Enfin, l’échographie quadridimensionnelle est-elle utilisée pour le dépistage des malformations fœtales majeures ?

Partout dans le monde, y compris la Société internationale d'échographie en obstétrique et gynécologie, les directives et les exigences de l'industrie utilisent l'échographie bidimensionnelle pour le dépistage dynamique des malformations en temps réel. L’échographie quadridimensionnelle n’est pas systématiquement utilisée pour le dépistage des malformations fœtales. Ce n’est que lorsqu’un problème est détecté dans un organe fœtal au cours du processus de dépistage, comme un problème au niveau du cœur fœtal, que la technologie d’échographie tridimensionnelle ou quadridimensionnelle peut être utilisée pour imager le cœur fœtal en vue d’une observation plus détaillée. L'échographie tridimensionnelle et quadridimensionnelle sont des examens complémentaires à l'échographie bidimensionnelle.
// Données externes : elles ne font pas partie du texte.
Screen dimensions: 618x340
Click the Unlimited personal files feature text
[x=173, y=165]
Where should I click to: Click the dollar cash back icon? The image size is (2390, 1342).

4. Quatrième examen échographique

Elle est généralement réalisée entre 28 et 32 ​​semaines de grossesse, mais peut également être réalisée jusqu'à 34 semaines. Cet examen échographique sert principalement à un dépistage manqué et à un dépistage secondaire des malformations pour voir si la taille du fœtus est cohérente avec l'âge gestationnel réel, communément appelé dépistage des petites malformations. De plus, le placenta, le liquide amniotique, le flux sanguin ombilical, etc. seront également surveillés pour déterminer si le fœtus est en détresse ou en hypoxie.

Pourquoi un dépistage secondaire des anomalies fœtales est-il nécessaire ? Parce que le fœtus va également subir une série de changements au cours de sa croissance. Par exemple, à 22 semaines, la taille du rein fœtal est cohérente avec l’âge gestationnel, ce qui est normal. Cependant, à 30 semaines, la croissance du rein peut ne pas suivre l’âge gestationnel correspondant, qui équivaut à la taille de 25 ou 26 semaines. Une dysplasie rénale peut survenir, elle doit donc être détectée à temps.

5. 5e-6e échographie

Elle est généralement réalisée entre 34 semaines de grossesse et avant l’accouchement. Il utilise l'échographie pour surveiller le flux sanguin ombilical, le liquide amniotique, la maturité placentaire, la position du fœtus, etc. Il observe principalement l'état du fœtus dans l'utérus, s'il y a une hypoxie, etc., et peut également estimer le poids approximatif du fœtus.

Les examens échographiques de routine ci-dessus doivent être effectués tout au long de la grossesse.

Pour les femmes enceintes, chaque échographie est comme passer un niveau. Après avoir passé un niveau après l’autre, notre bébé naîtra.